VIENNA - China is on an economic turning point, facing the challenge of lifting the economy onto a new level, said Christian Goebel, political scientist and professor of Modern China Studies in the Department of East Asian Studies at the University of Vienna.
"I am especially interested in the fiscal policy and the question of how to reshape the economy," Goebel said Monday when talking about the annual session of China's National People's Congress that ended in Beijing on March 16.
"China has a very large historical challenge with the conversion of the economy. It decides whether China remains at the current level of development, or a production in a higher level is possible," he said.
"China is now at a stage where the prior nature of growth is not working anymore," Goebel explained the reasons for the slower economic growth.
"The factors that were once cheap -- for example land or labor -- have now become more expensive in China," Goebel said. That is why China is now facing the same challenge other countries once had: to lift the economy onto the next level.
The conversion of China's economy can be seen in the enhanced services sector. "This is a natural process," Goebel said, "The growth of a country always starts with the rise of agriculture. China had this in the 1980s. Then agriculture decreases and the industry sector is growing. At the next level the industrial growth in the manufacture industry becomes difficult because wages have risen."
In his mind, the productivity of China's economy, and the increase of its productivity as well as development of human resources are important factors of the future of an economy." The next step is either a higher value industry, or the services sector," the professor explained.
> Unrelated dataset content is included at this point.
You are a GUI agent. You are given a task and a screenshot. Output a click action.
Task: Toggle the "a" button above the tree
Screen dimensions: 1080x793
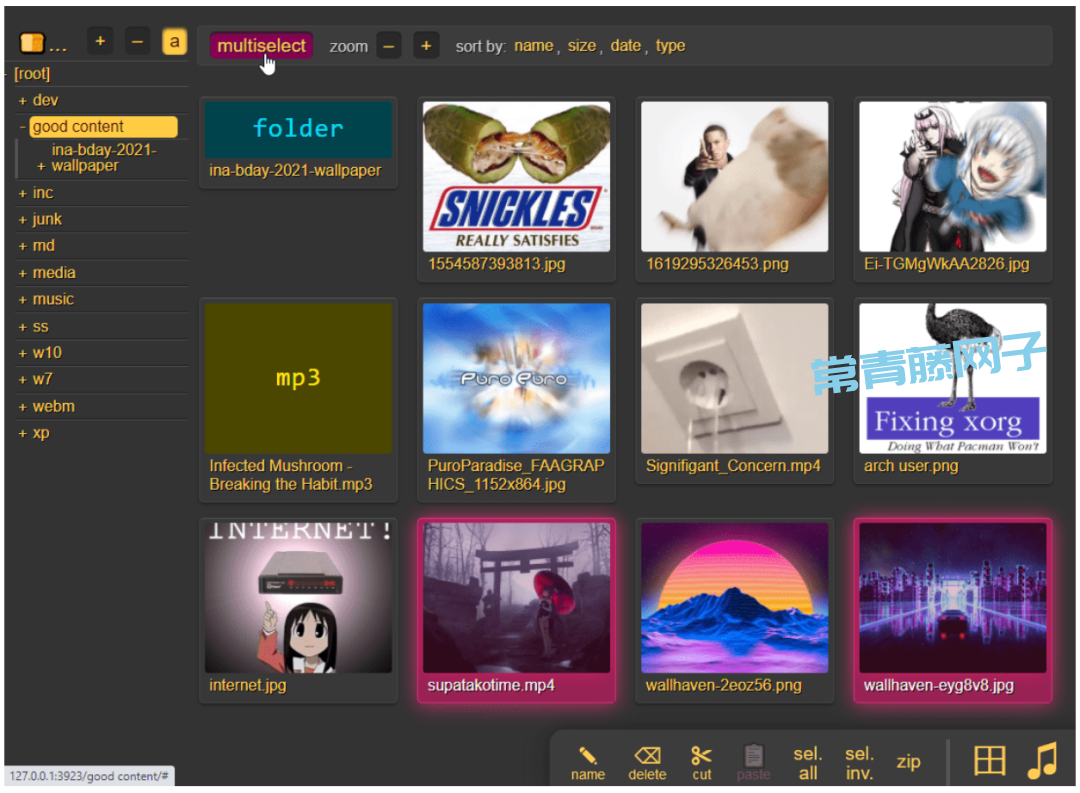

Goebel sees a major opportunity for China in online trading. "The inhibition threshold of the Chinese population for new technologies is very low," Goebel said. The scientist also sees green technology as a promising opportunity for China.
The Chinese government has decided to increase the national deficit to 3 percent of the GDP, in order to finance the necessary changes in the economy.
"On the issue of national debt we have the same discussions in China now that we have as well in Europe," Goebel said, "There are two fractions of economists. Some say we need to invest with public debt, others believe that the state must save. This is Keynes versus Hayek," Goebel said.
Goebel thinks that a devaluation of the Chinese yuan in order to boost the exports is not a right medicine.
"With a decline of the yuan, China could produce more cheaply and could go back to the low-price production. However, a high inflation could be the dangerous consequence. That would be especially bad for the poor. Currently, the inflation is approximately 1 percent. I think that the government wants to stay there," Goebel said.